=== THE RECORDS ===

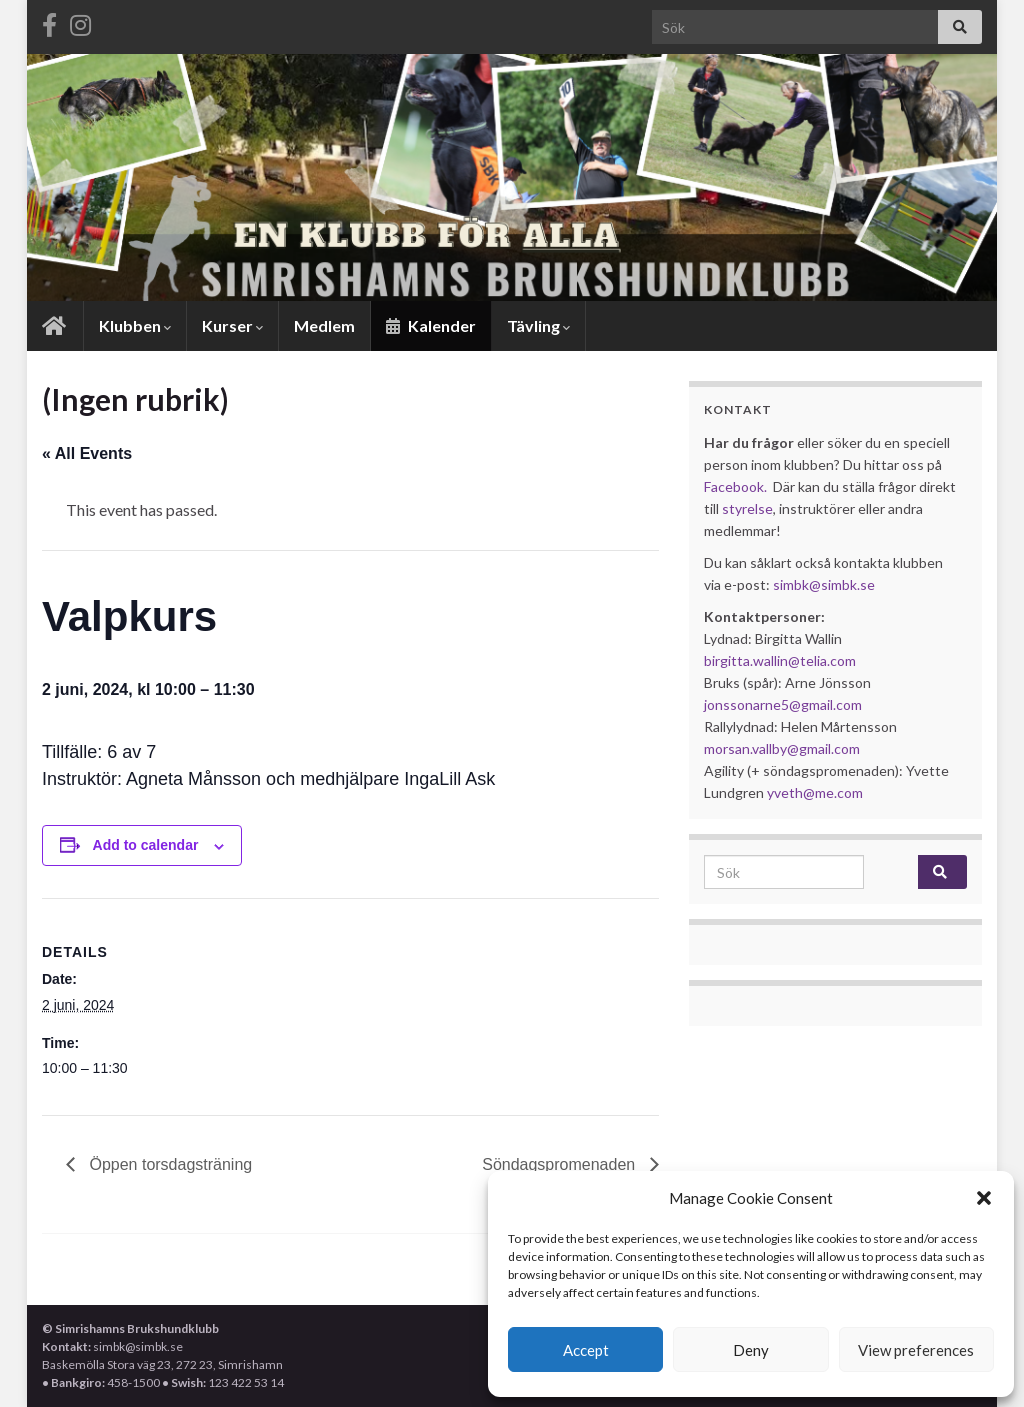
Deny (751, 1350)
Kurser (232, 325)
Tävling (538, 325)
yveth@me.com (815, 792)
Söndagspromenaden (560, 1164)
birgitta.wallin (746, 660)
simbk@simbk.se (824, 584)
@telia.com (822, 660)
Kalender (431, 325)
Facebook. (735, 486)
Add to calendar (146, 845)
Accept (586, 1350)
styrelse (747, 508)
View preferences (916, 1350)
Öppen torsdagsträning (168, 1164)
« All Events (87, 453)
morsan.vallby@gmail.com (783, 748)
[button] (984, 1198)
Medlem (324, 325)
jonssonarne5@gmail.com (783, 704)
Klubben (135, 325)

===
=== THE RECORDS ===

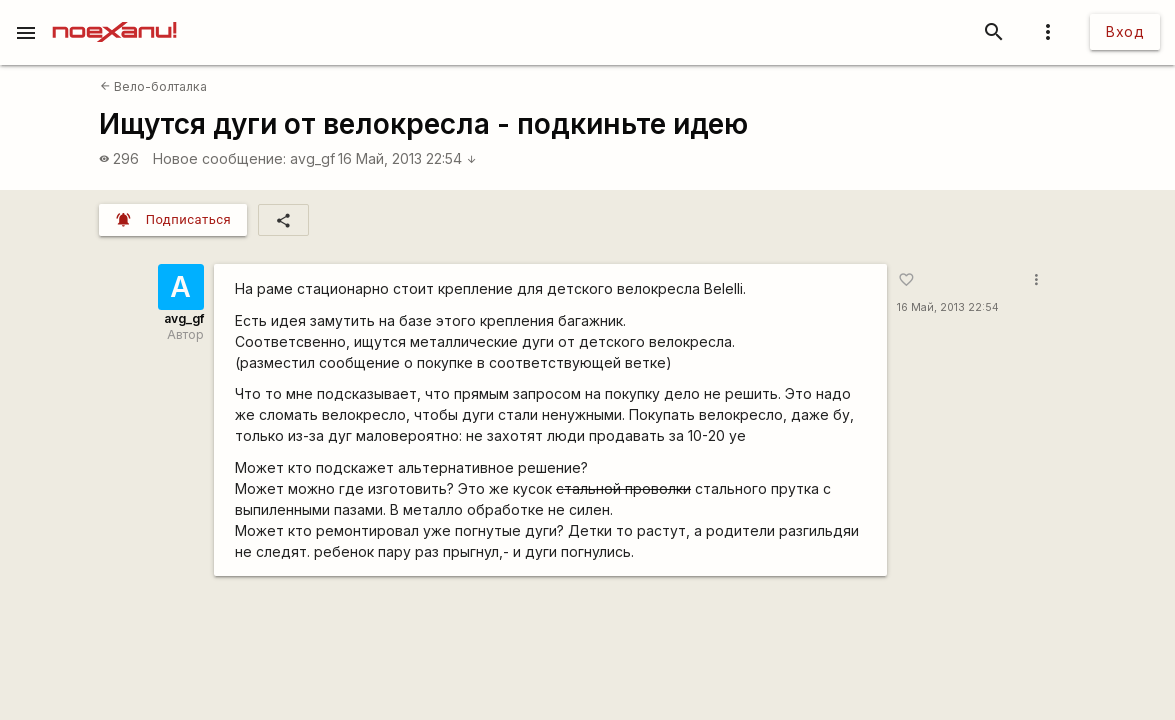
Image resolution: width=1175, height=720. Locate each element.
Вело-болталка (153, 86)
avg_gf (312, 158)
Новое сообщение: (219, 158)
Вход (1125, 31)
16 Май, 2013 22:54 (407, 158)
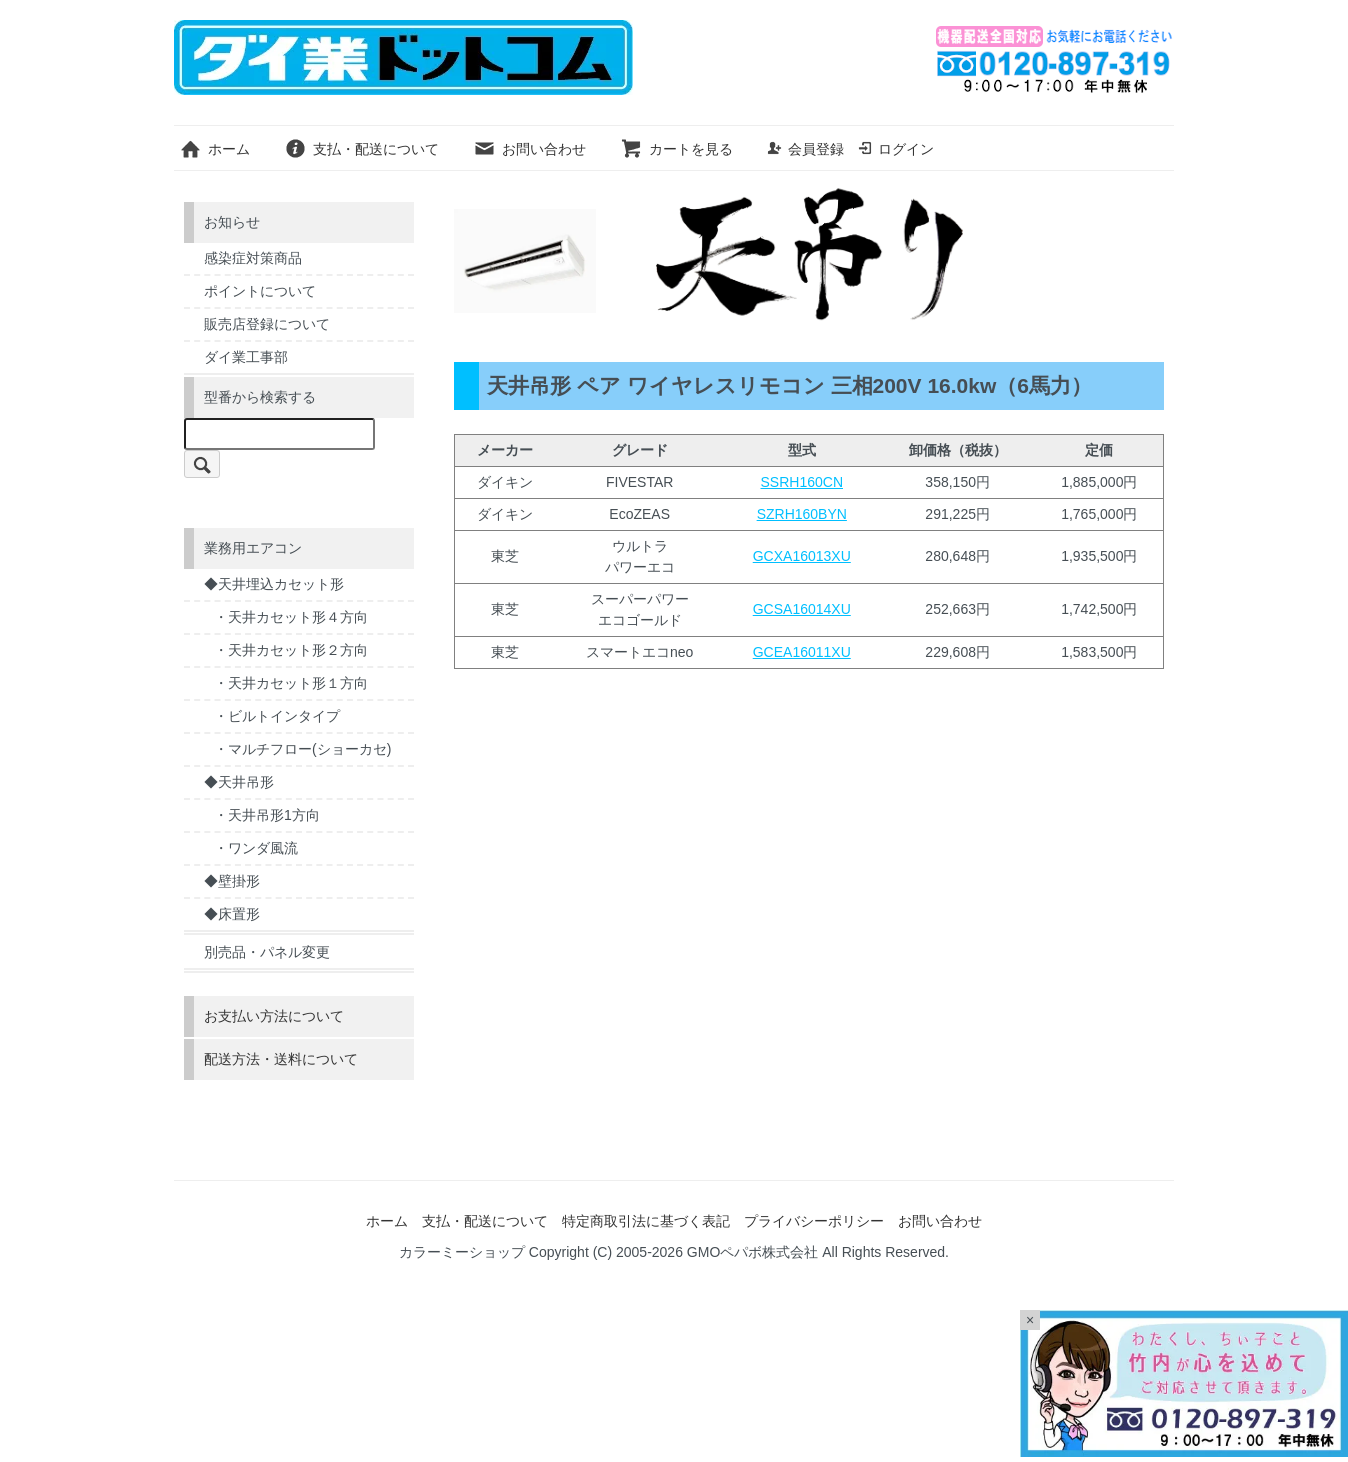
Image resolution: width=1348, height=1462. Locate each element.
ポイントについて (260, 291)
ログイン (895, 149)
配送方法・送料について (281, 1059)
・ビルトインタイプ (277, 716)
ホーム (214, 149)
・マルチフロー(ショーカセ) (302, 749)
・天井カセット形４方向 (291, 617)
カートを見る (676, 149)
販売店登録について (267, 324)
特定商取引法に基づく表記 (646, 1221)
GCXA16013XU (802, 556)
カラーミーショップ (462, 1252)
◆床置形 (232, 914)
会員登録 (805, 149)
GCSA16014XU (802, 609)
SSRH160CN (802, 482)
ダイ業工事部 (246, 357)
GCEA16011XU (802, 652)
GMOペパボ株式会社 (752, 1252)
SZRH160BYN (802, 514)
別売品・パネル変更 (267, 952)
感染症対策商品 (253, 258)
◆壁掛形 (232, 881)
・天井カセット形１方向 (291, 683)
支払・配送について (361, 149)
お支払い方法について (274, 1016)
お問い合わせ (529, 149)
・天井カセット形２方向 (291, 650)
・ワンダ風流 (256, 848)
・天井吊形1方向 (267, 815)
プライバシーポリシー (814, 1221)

===

WORK TO BE COMPLETED: Copy the rows exactly, from the line containing "yveth@me.com (815, 792)" through the line containing "jonssonarne5@gmail.com (783, 704)", including both.

TASK OUTPUT:
yveth@me.com (815, 792)
Söndagspromenaden (560, 1164)
birgitta.wallin (746, 660)
simbk@simbk.se (824, 584)
@telia.com (822, 660)
Kalender (431, 325)
Facebook. (735, 486)
Add to calendar (146, 845)
Accept (586, 1350)
styrelse (747, 508)
View preferences (916, 1350)
Öppen torsdagsträning (168, 1164)
« All Events (87, 453)
morsan.vallby@gmail.com (783, 748)
[button] (984, 1198)
Medlem (324, 325)
jonssonarne5@gmail.com (783, 704)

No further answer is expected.